À savoir ! Notre organisme possède ses propres antigènes lui permettant d’avoir une  » Carte d’identité  » unique. Les antigènes du soi sont des molécules (protéines ou glucides) présente à la surface de nos cellules.

Avant cette étude, dirigée par Roberto Mallone de l’Institut Cochin, les chercheurs étaient persuadés que le thymus présentait aux lymphocytes LTCD8+ des fragments protéiques caractéristiques des cellules bêta pancréatiques et que la sélection altérée du thymus chez les individus atteints d’un diabète de type 1 provoquait la libération dans l’organisme d’une quantité importante de LTCD8+ programmés pour détruire les cellules du pancréas.

À savoir ! La cellule bêta du pancréas est un type de cellules constituant, à 80%, les îlots de Langherans situés à l’arrière du pancréas. Elles sont responsables de la production d’insuline, l’hormone hypoglycémiante. Les cellules alpha dans ces îlots sont, quant à elles, responsables de la production de glucagon, l’hormone hyperglycémiante.

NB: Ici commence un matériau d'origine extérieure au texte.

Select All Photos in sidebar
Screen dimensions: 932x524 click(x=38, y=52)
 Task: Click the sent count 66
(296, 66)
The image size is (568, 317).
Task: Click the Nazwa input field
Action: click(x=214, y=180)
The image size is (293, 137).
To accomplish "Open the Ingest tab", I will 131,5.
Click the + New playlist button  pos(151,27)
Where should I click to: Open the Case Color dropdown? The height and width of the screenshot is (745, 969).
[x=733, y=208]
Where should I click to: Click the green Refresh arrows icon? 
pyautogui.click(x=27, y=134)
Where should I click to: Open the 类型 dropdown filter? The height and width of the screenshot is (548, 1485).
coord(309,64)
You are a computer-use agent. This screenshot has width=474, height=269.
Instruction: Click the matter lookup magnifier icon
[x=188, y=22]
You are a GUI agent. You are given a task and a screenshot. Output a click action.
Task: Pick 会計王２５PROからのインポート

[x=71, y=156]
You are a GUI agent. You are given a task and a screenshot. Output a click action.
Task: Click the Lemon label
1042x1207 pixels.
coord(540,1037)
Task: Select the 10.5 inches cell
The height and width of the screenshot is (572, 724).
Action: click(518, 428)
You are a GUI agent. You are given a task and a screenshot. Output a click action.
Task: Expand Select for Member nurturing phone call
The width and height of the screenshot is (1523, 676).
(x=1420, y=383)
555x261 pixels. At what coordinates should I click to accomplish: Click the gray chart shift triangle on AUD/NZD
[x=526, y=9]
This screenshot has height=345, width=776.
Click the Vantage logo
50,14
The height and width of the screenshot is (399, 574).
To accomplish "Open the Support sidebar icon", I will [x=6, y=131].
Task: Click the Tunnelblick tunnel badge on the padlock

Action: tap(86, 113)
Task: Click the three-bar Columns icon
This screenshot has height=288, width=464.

À savoir ! Les lymphocytes LTCD8+ sont des lymphocytes portant le récepteur CD8. On les qualifie de lymphocytes cytotoxiques car ils détruisent les cellules infectées.

A contrario, chez les sujets sains, ces lymphocytes étaient retenus et éliminés par le thymus.

En comparant le nombre de LTCD8+ présents dans le sang d’individus atteints d’un diabète de type 1 avec d’autres individus non diabétiques, les chercheurs se sont aperçus qu’il n’y avait pas de différence.

Que conclure de cette observation?

Pour les chercheurs, nous sommes donc tous « auto-immuns » contre nos cellules bêta pancréatiques mais les mécanismes d’auto-immunité ne se développent pas systématiquement. De plus, ces lymphocytes épargnés par le thymus ne sont pas inutiles car ils sont aussi capables de reconnaitre des antigènes microbiens similaires à ceux des cellules bêta. On parlera notamment ici de reconnaissance croisée.

Comprendre le déclenchement de l’auto-immunité

Après avoir constaté ces similitudes entre diabétiques et non diabétiques, une question vient immédiatement à l’esprit : pourquoi ne sommes-nous pas tous diabétiques ?

Actuellement, les deux hypothèses étudiées sont :

  • L’intervention d’un lymphocyte T régulateur jouant le rôle de sentinelle ou un autre mécanisme permettant de garder les LTCD8+ sous contrôle chez les sujets sains ;
  • Une vulnérabilité des cellules bêta du pancréas chez les diabétiques entrainant leur élimination par les LTCD8+ ou leur auto-destruction.

Selon Roberto Mallone, chercheur INSERM à l’Institut Cochin (Paris) qui s’est confié dans un communiqué de presse du CNRS  » le prochain défi est de mieux comprendre les ingrédients qui transforment l’auto-immunité bénigne de Monsieur Tout-le-monde en diabète de type 1. Cela pourrait permettre de dépister la maladie à une étape très précoce, et de développer des thérapies pour faire revenir l’auto-immunité à son état bénin »

Julie P., Journaliste scientifique

– Diabète de type 1 : le rôle du thymus n’est pas celui que l’on croyait ! CNRS. Consulté le 6 mars 2018.